Peabody Seeks Refinancing Loan; CPG Sets Lender Meeting for LBO
The largest U.S. coal producer will meet with lenders at 10 a.m. on Sept. 6 in New York for the loan, according to two people with knowledge of the deal who asked not to be identified because it’s private. Peabody, based in St. Louis, has $862.5 million of loans due in October 2016 and about $301.8 million that mature in June 2015, according to data compiled by Bloomberg.
CPG, a manufacturer of highly engineered low-maintenance building material, is seeking the loans to support Ares Management LLC and Ontario Teachers’ Pension Plan Board’s buyout of the company from AEA Investors LP, according to a person with knowledge of that transaction. Barclays Plc is leading the deal and set a bank meeting for Sept. 9 at 10 a.m. in New York.
The deal comprises a $625 million term loan B, a $315 million bridge loan, and a $125 million asset-backed revolving line of credit, according to data compiled by Bloomberg.

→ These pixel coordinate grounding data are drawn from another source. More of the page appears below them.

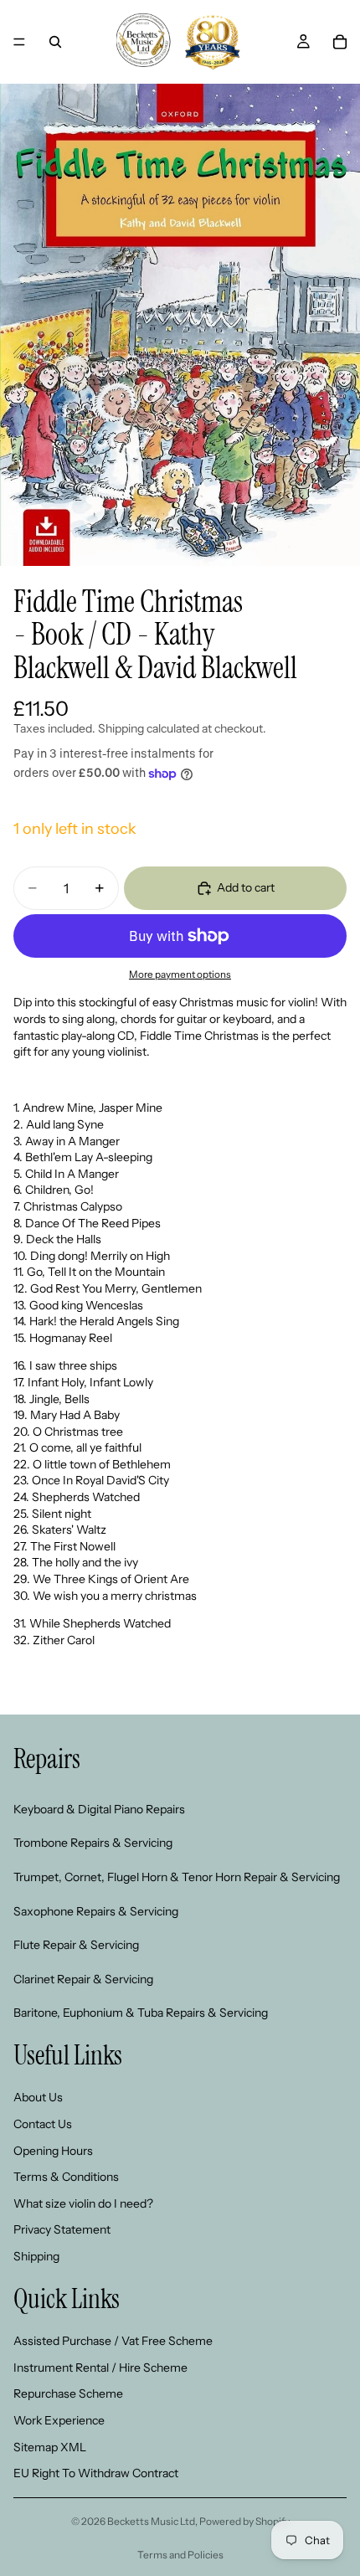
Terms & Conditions (66, 2176)
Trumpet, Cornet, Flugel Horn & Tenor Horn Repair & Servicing (176, 1876)
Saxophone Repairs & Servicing (95, 1910)
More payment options (180, 974)
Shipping (36, 2256)
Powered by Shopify (244, 2521)
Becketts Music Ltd (151, 2521)
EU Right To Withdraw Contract (95, 2473)
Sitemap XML (49, 2446)
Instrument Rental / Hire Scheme (100, 2367)
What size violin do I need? (83, 2203)
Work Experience (59, 2420)
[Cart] (339, 41)
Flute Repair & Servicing (76, 1944)
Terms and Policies (180, 2554)
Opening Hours (53, 2149)
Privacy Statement (62, 2229)
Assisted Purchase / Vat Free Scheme (113, 2340)
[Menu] (19, 42)
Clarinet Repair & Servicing (83, 1979)
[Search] (55, 41)
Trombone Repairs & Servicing (92, 1842)
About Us (38, 2097)
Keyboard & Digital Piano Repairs (99, 1809)
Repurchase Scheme (68, 2393)
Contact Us (42, 2123)
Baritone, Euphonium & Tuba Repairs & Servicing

Activision Blizzard Inc. (ATVI), the largest U.S. video-game publisher, set the rate on a $2.25 billion loan it’s seeking to support its buyback of shares from Vivendi SA, according to a person with knowledge of the deal. The seven-year loan will pay interest at 2.75 percentage points to 3 percentage points more than London interbank offered rate with a 0.75 percent minimum on the lending benchmark.

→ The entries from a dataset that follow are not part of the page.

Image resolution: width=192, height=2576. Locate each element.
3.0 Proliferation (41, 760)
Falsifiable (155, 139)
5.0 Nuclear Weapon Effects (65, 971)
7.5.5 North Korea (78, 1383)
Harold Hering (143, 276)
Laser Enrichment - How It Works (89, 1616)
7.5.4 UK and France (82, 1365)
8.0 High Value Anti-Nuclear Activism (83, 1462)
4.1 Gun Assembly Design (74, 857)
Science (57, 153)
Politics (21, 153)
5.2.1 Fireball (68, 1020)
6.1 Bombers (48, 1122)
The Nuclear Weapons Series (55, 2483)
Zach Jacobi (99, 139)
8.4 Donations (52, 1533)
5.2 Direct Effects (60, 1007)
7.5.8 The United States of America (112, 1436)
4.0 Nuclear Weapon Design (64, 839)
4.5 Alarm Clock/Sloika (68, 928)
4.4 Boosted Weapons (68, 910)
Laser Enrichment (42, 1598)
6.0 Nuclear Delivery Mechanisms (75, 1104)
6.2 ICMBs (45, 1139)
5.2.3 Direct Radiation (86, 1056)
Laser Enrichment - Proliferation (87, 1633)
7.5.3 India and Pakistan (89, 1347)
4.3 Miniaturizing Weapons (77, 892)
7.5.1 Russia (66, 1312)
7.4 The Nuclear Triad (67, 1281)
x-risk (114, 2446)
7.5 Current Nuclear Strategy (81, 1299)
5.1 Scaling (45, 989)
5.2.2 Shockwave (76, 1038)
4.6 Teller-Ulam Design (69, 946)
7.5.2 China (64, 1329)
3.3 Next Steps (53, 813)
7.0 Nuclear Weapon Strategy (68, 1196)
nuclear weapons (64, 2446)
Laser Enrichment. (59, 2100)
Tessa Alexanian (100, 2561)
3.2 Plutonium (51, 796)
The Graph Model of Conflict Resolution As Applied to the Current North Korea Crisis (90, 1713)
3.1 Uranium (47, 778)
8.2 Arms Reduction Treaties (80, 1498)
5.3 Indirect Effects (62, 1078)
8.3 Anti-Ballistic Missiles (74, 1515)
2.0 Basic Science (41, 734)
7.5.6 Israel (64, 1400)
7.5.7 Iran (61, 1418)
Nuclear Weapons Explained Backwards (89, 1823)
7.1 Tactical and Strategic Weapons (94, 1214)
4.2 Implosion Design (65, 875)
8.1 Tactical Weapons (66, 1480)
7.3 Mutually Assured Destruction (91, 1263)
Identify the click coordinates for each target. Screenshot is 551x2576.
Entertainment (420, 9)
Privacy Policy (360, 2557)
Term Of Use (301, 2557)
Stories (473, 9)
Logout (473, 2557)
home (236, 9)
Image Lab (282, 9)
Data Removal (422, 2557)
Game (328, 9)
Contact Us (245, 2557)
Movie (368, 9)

Medical device manufacturer Biomet Inc. proposed the discount on an $865 million incremental term loan it’s seeking to refinance debt, according to a person briefed on the matter. The loan is being offered to lenders at 99.25 cents to 99.5 cents on the dollar, and will pay interest at 3.75 percentage points more than the Libor, in line with debt obtained last year. There’s no floor on the lending benchmark.

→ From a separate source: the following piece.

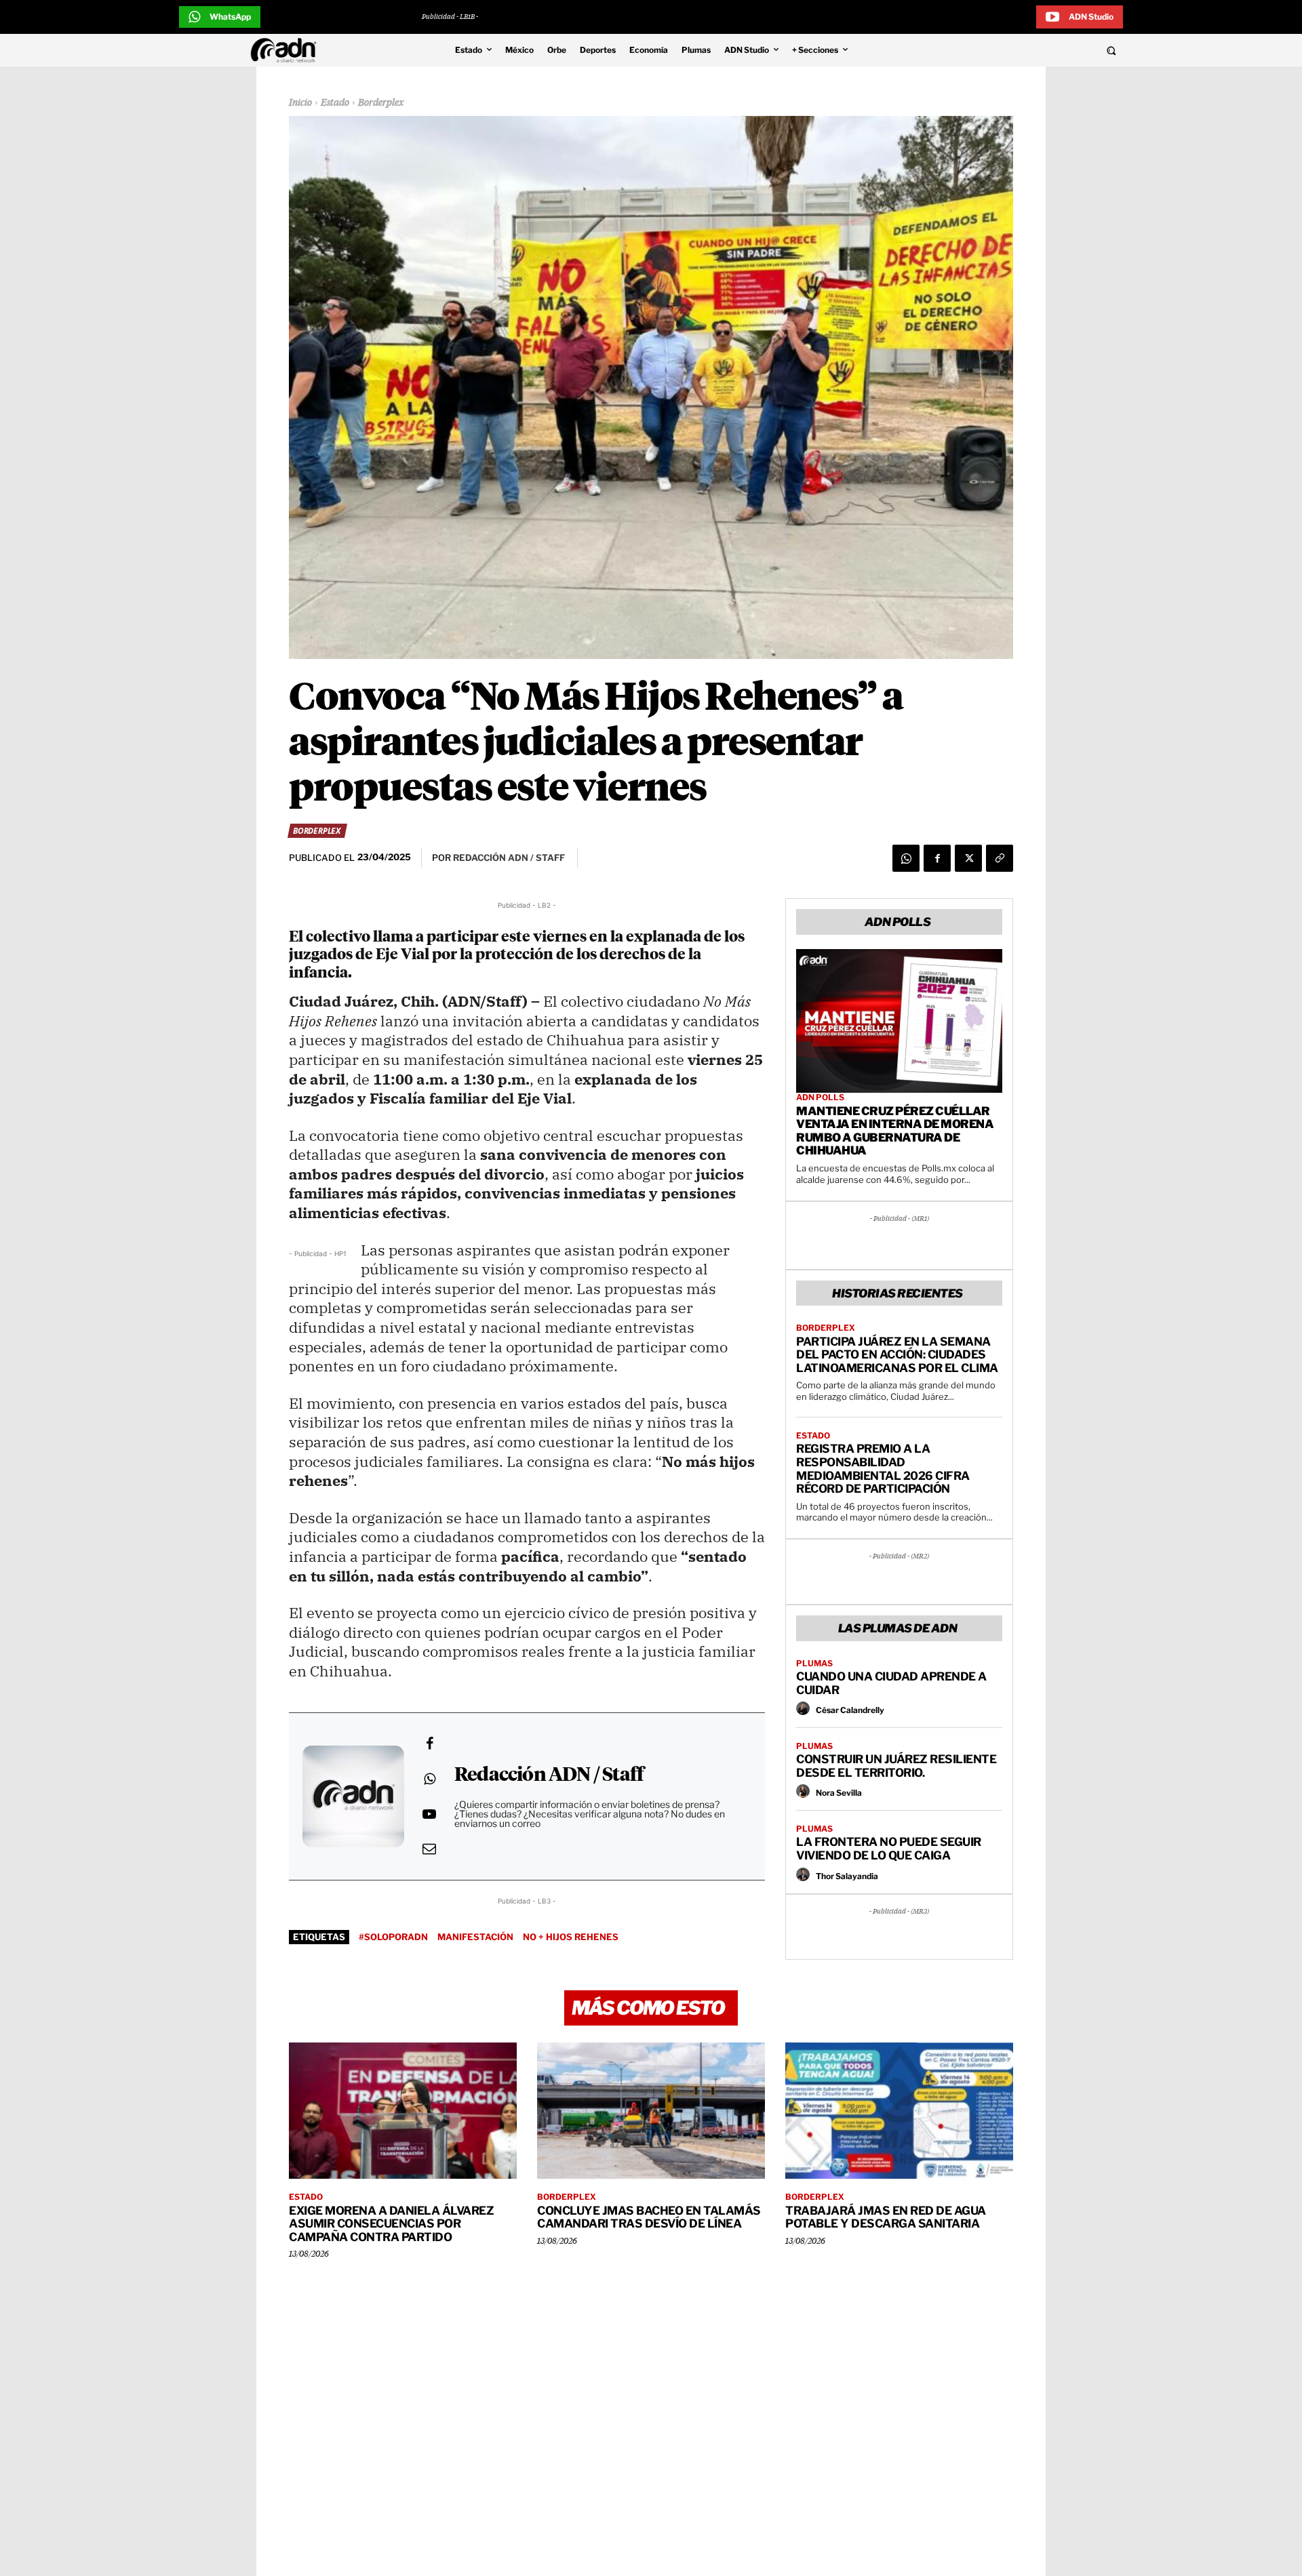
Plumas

Lenders must let Bank of America Corp., the bank arranging the financing, know by noon on Sept. 11 if they will participate in the deal, the person said.
A term loan B is sold mainly to non-bank lenders such as collateralized loan obligations, bank loan mutual funds and hedge funds. In a revolving credit facility, money can be borrowed again once it’s repaid; in a term loan, it can’t.